Ausgewählter Auszug:
Leider endete mein der italienischen Sprache Ausgesetztsein abrupt. Meine jetzigen Kenntnisse haben sich dadurch gerade noch auf 'Schulniveau' eingependelt (Kenntnisse sind hier: aktive Sprachproduktion, jedoch nicht Perzeption, denn damit habe ich nach wie vor keine Probleme - diese Perzeptions- und Produktionsdiskrepanz artet so aus, dass ich auf gesprochenes Italienisch meistens in Englischer Sprache antworte, weil die 'Suche' nach korrektem Italienisch in meinem Kopf für meinen Geschmack zu lange dauern würde; wenn es um geschriebenes Italienisch geht, antworte ich jedoch auf Italienisch) . 

Kann man also eine Muttersprache (Def. Wiki) verlieren? Bzw. war der Wiki-Definition entsprechend Italienisch auch meine Muttersprache oder ist Italienisch es noch, da ich ja meine perzeptiven Fähigkeiten diese Sprache betreffend (so gut wie) nicht verloren habe? Bzw. bin ich nach wie vor Deutsch-Italienisch bilingual?

Vorliegende Angaben:
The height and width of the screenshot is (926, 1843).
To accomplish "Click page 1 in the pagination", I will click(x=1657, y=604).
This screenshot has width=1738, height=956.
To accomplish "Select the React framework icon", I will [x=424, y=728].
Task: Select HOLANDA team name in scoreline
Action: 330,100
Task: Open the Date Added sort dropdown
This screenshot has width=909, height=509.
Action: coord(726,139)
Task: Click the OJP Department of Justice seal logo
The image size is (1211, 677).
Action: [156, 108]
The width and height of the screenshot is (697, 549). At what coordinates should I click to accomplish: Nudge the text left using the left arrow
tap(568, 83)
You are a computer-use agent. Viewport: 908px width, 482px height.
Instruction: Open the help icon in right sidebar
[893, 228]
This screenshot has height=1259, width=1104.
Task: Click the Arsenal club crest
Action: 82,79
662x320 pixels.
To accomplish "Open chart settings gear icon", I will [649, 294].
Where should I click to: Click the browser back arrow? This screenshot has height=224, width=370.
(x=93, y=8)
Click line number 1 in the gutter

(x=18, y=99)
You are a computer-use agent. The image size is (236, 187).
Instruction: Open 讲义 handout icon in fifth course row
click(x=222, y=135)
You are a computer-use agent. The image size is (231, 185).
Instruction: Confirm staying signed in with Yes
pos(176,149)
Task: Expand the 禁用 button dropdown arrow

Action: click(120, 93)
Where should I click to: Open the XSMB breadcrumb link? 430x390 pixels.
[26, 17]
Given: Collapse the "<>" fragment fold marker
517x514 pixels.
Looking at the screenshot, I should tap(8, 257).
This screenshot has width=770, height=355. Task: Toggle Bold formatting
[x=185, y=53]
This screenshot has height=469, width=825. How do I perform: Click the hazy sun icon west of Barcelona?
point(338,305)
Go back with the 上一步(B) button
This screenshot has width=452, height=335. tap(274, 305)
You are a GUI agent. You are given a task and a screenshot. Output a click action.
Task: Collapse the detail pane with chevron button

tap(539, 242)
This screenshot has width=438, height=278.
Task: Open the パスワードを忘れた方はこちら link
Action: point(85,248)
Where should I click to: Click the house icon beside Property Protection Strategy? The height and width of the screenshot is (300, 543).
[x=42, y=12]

Aufgabe:
Schreiben Sie bitte den Text über den möglichen Verlust der Muttersprache Italienisch nach seinem letzten Satz weiter.

Lösung:
 
vNe


----------



## Hutschi

veritàNONesiste said:


> Kann man also eine Muttersprache (Def. Wiki) verlieren? Bzw. war der Wiki-Definition entsprechend Italienisch auch meine Muttersprache oder ist Italienisch es noch, da ich ja meine perzeptiven Fähigkeiten diese Sprache betreffend (so gut wie) nicht verloren habe? Bzw. bin ich nach wie vor Deutsch-Italienisch bilingual?
> 
> 
> vNe


 
Das Zitat ist nicht genau. Du hast völlig recht. Im besonderen Fall ist es sogar sehr problematisch. Es ist aber ein englisches Zitat aus einem englischen Wörterbuch. Sofern das Zitat die Form richtig beschreibt, bedeutet es, dass das deutsche Wort etwas anderes bedeutet.

Kann man die Muttersprache verlieren? Ich denke, ja. Du hast es ja beschrieben. Ich habe meine ursprünglichen Dialekt verloren und beherrsche ihn nur noch passiv.

---

Die Frage, um die es mir ging: Was ist "Native" auf Deutsch? Wenn es "muttersprachlich" bedeutet, braucht man das Wort nicht. Wenn es etwas anderes bedeutet, muss die Definition geklärt werden. Die englische Definition spielt eine untergeordnete Rolle.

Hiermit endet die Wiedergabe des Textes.